Les révélations à répétition dans les médias sur cette affaire et d'autres cas de corruption provoquent l'indignation dans un pays plongé dans la crise et frappé par un chômage record.

«Face à la situation politique insoutenable que traverse l'Espagne, le Parti socialiste se voit obligé d'exiger la démission immédiate du chef du gouvernement Mariano Rajoy», a déclaré le chef des socialistes, Alfredo Perez Rubalcaba au cours d'une conférence de presse à Madrid, ajoutant que son parti rompait en conséquence «toutes les relations» avec le PP.

Le parti conservateur, qui dispose de la majorité absolue au Congrès des députés depuis les élections de novembre 2011, a jugé «lamentable» cette demande.

«Il est lamentable que Rubalcaba, dans son désespoir, demande des démissions à cause des mensonges d'un délinquant présumé», a déclaré Carlos Floriano, vice-secrétaire du PP.

«Les SMS publiés sont la preuve matérielle d'une tentative de chantage privé dont Barcenas n'a rien obtenu», a-t-il ajouté. «C'est pour cela qu'il se trouve aujourd'hui en détention provisoire: parce qu'il est soupçonné de certains délits et que personne ne l'a protégé».

El Mundo publiait dimanche les images d'un écran de téléphone portable où l'on peut lire plusieurs échanges de SMS attribués à Mariano Rajoy et à Luis Barcenas, en détention provisoire depuis le 27 juin pour son implication présumée dans une vaste affaire de corruption, baptisée «Gürtel», qui empoisonne la droite depuis 2009.

Luis Barcenas est également au centre d'une autre enquête, ouverte fin janvier, sur la possible existence d'une comptabilité occulte au sein du PP, dont auraient profité, selon les médias espagnols, plusieurs de ses hauts responsables, dont Mariano Rajoy. Ce dernier avait catégoriquement démenti en février avoir reçu des sommes illégales.

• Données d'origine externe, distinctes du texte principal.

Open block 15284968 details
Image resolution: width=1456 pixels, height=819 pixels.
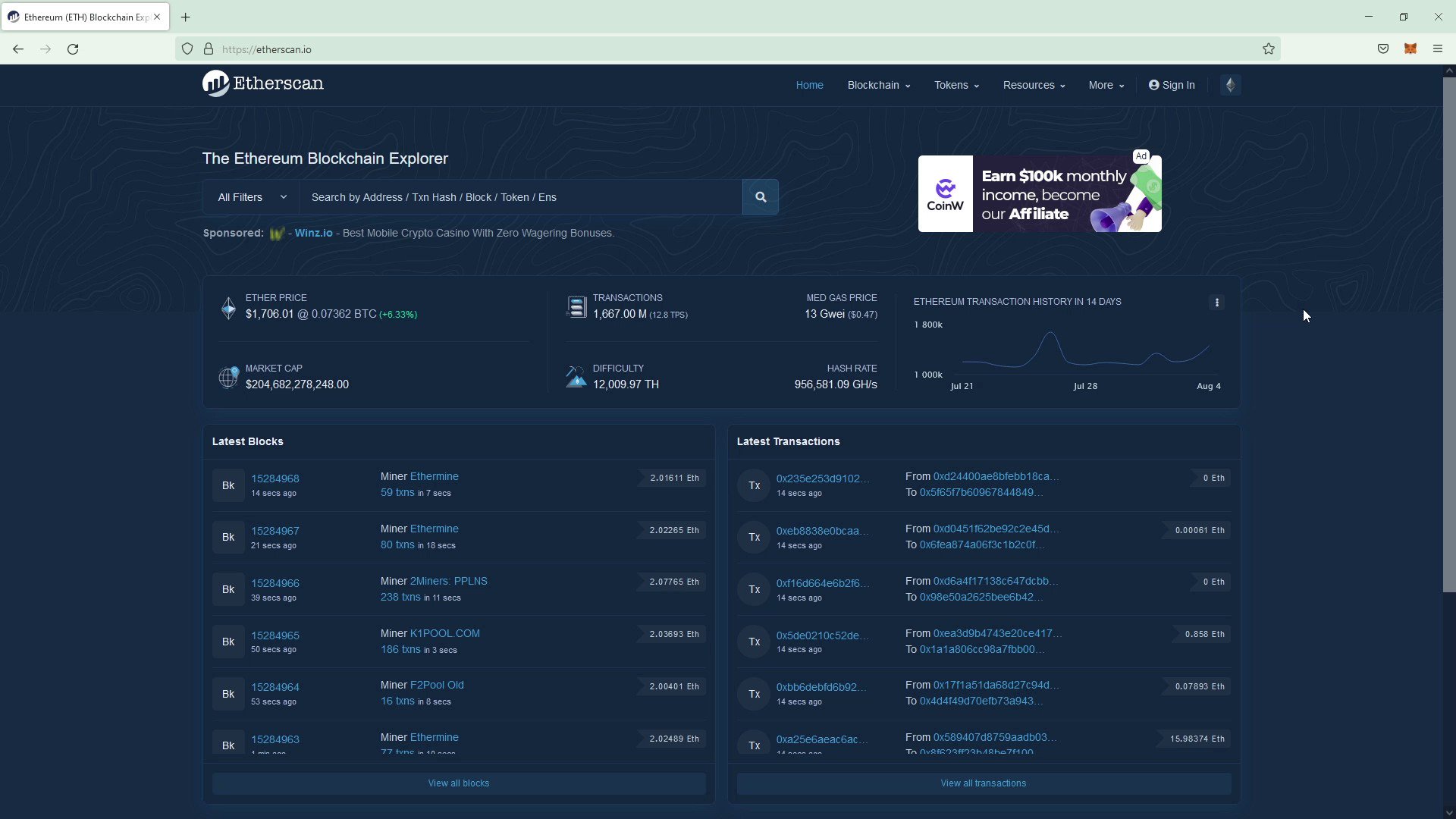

Les socialistes avaient à l'époque déjà exigé sa démission.

«Depuis, le comportement de Monsieur Rajoy face à cette affaire peut se résumer très simplement: aucune explication, des mensonges et d'après ce que nous apprenons aujourd'hui, de la connivence, une grave connivence», a lancé dimanche Alfredo Perez Rubalcaba.

«Luis, je comprends, sois fort. Je t'appelle demain. Je t'embrasse», dit l'un des messages attribués à Mariano Rajoy et daté du 18 janvier, soit le jour où El Mundo avait fait éclater le scandale en révélant que des dirigeants du PP avaient reçu pendant vingt ans des salaires non déclarés provenant d'entreprises privées.

Le 14 mars, Luis Barcenas, en colère, affirmait à Mariano Rajoy se sentir «libéré de tout engagement envers toi et envers le parti», selon El Mundo qui avance que c'est alors que l'ex-trésorier a décidé de parler à la presse «pour révéler la véritable comptabilité» du parti.

Estimant fin mars qu'un lien existait entre l'enquête sur une présumée comptabilité occulte et «l'affaire Gürtel», la justice avait confié les deux dossiers au juge de l'Audience nationale de Madrid, Pablo Ruz, qui a de nouveau convoqué Luis Barcenas pour lundi matin.